First load and clean the data
library(tidyverse)
source(
here::here("static", "load_and_clean_data.R"),
echo = FALSE
)
We joined GDP growth data per year to the travel data in addition to the previously joined GDP data per year. Take the 10 countries with highest GDP growth in 2019.
high_growth <- plane_data_join_GDP %>% filter(Year == 2019) %>% group_by(Country) %>% transmute(FG_wac, GDPGrowth) %>% arrange(desc(GDPGrowth)) %>% unique() %>% head(10)

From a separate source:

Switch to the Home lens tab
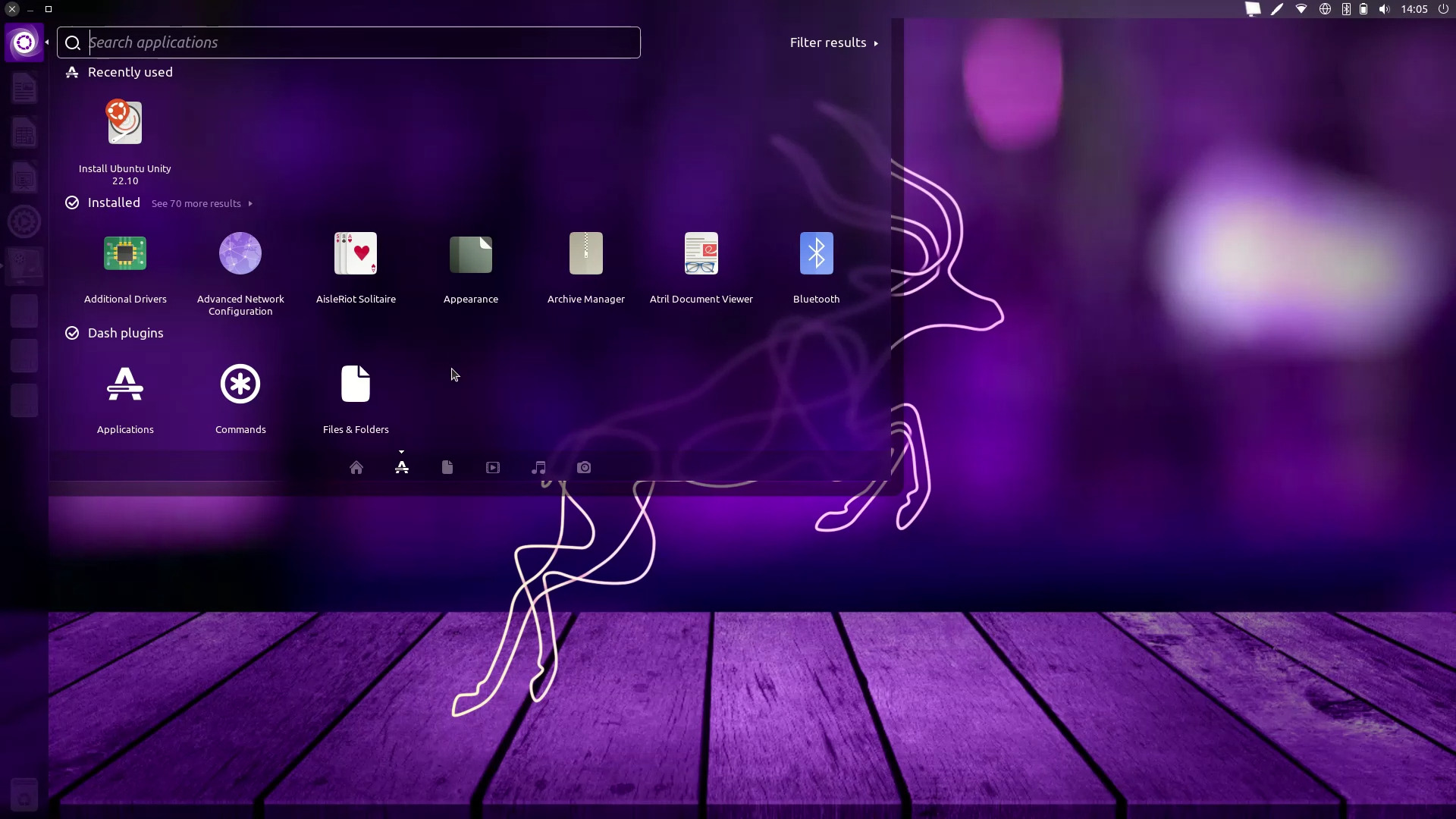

(knitr::kable(high_growth))
Country | FG_wac | GDPGrowth |
---|---|---|
Ethiopia | 522 | 8.364086 |
Bangladesh | 703 | 8.152684 |
Armenia | 405 | 7.600000 |
Dominica | 221 | 7.571392 |
Cambodia | 709 | 7.054107 |
Vietnam | 791 | 7.017435 |
Marshall Islands | 844 | 6.644664 |
Ghana | 529 | 6.507775 |
Philippines | 766 | 6.118526 |
China | 713 | 5.949714 |
Plot the log(GDP) over total passenger travel data for these 10 countries. Take the log to take into account the large differences between GDP for these countries.
plane_data_join_GDP %>% filter(Year < 2020,FG_wac %in% high_growth$FG_wac) %>% group_by(Year) %>% summarize(TotalPassengers = sum(Total), gdp = log(GDP), Country) %>% unique() %>% ggplot(aes(gdp, TotalPassengers)) + geom_point(aes(color = Country))
A tentative thesis shown in the plot could be that countries with high GDP growth exhibit more of a correlation between GDP and travel from the US. Possible issues is that US doesn’t necessarily have direct flights to certain countries.